7Tot de familie Gerson behoorden Ladan en Simi. 8Van Ladan stamden de volgende drie af: Jechiël, die de belangrijkste was, Zetam en Joël. 9Verder Selomit, Chaziël en Haran, de drie zonen van een andere Simi. Dat waren de familiehoofden die afstamden van Ladan. 10Van de eerste Simi stamden af: Jachat, Ziza, Jeüs en Beria. Alle vier waren zij afstammelingen van Simi. 11Jachat was de belangrijkste, op hem volgde Ziza. Omdat Jeüs en Beria niet veel nakomelingen hadden, werden hun families samengevoegd tot één groep.
12Kehat had vier zonen: Amram, Jishar, Chebron en Uzziël. 13Amram was de vader van Aäron en Mozes. Aäron en zijn nakomelingen kregen de speciale taak om voor altijd in het heiligdom de heilige handelingen te verrichten; zij mochten voor de Heer wierook branden, hem dienen en in zijn naam het volk zegenen. 14De nakomelingen van Mozes, de man naar Gods hart, werden tot de stam van Levi gerekend.
15Mozes had twee zonen, Gersom en Eliëzer. 16De belangrijkste zoon van Gersom was Sebuël. 17Eliëzer had maar één zoon, Rechabja.
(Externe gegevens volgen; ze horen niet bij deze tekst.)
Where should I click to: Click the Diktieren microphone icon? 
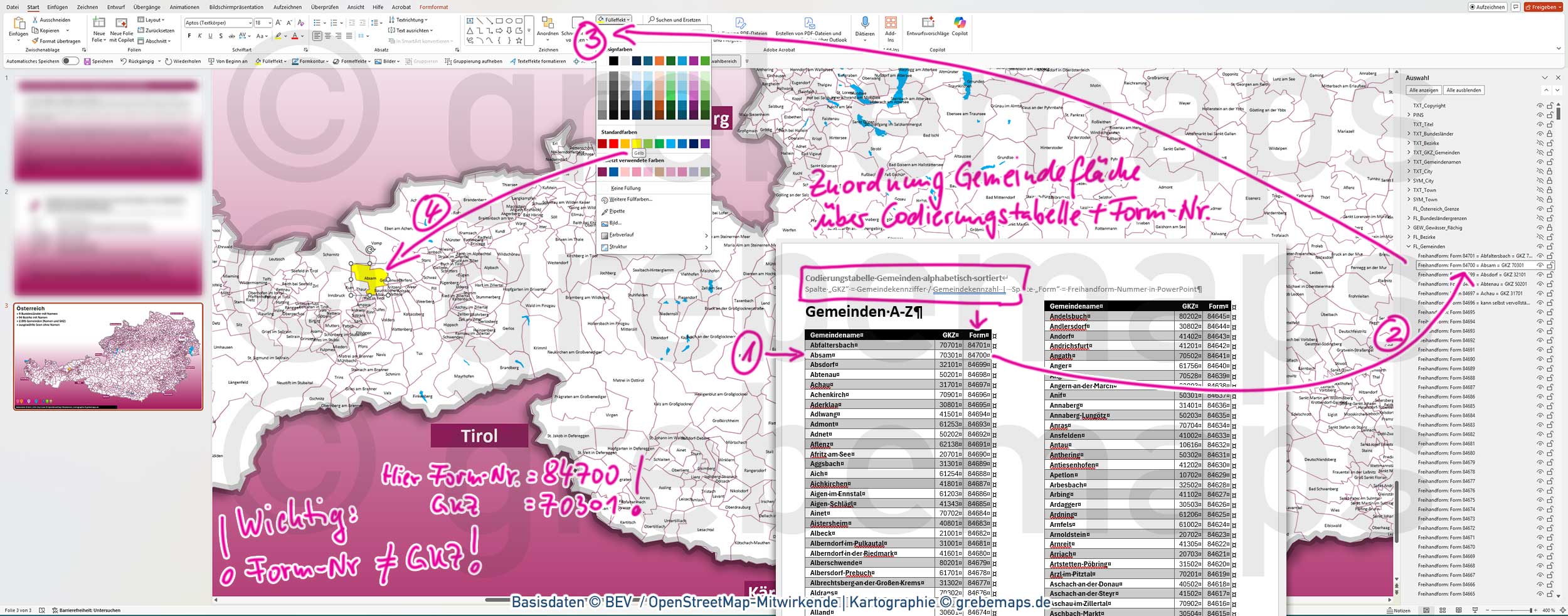pos(864,23)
Maar Rechabja was het hoofd van een talrijk nageslacht. 18Jishar, Kehats tweede zoon, was de vader van Selomit, hoofd van een familie. 19Kehats derde zoon, Chebron, had vier zonen: Jeria, die de belangrijkste was, Amarja, Jachaziël en Jekamam. 20Kehats vierde zoon, Uzziël, was de vader van twee zonen: Micha, die de belangrijkste was, en Jissia.
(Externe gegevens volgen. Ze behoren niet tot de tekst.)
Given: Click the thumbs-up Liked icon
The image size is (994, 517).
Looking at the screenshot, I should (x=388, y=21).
21Merari had twee zonen, Machli en Musi. Machli was de vader van Elazar en Kis. 22Elazar stierf zonder zonen, hij had alleen dochters. Zijn dochters trouwden met hun neven, de zonen van Kis. 23Musi had drie zonen: Machli, Eder en Jeremot.
24Dit waren de levitische families, met hun hoofden van dienst onder vermelding van aantal en naam. Zij die twintig jaar en ouder waren, hadden een taak bij de tempeldienst. 25Want David had gezegd: ‘De Heer, de God van Israël, heeft zijn volk rust gegeven en wil nu voor altijd in Jeruzalem wonen. 26Daarom hoeven de levieten niet meer de verbondstent te dragen en ook niet de voorwerpen die bij de dienst in de tent worden gebruikt.’ 27Een van Davids laatste bevelen was dat alle levieten van twintig jaar en ouder moesten worden ingeschreven. 28Zij moesten de priesters helpen, de afstammelingen van Aäron, die dienstdeden in de tempel. Onder hun verantwoordelijkheid viel de zorg voor de pleinen en de vertrekken, het schoonmaken van de gewijde voorwerpen en allerlei andere werkzaamheden bij de eredienst in de tempel. 29Ze moesten zorgen voor het offerbrood, voor de bloem van het meeloffer en de ongegiste koeken, en voor de bakplaat en het beslag; ook moesten ze toezien op de inhouds- en de lengtematen. 30Elke morgen en avond moesten ze zich opstellen om God met muziek en zang te eren. 31Dat was ook hun taak op elke sabbat, de nieuwemaansfeesten en de andere feesten, wanneer aan de Heer allerlei brandoffers werden gebracht. Het aantal levieten dat in vaste dienst was, wisselde volgens een speciaal dienstrooster. 32De levieten voerden hun taken zowel in de verbondstent als in het heiligdom uit, want ze moesten de priesters, hun verwanten uit het geslacht van Aäron, helpen bij alle diensten voor de Heer.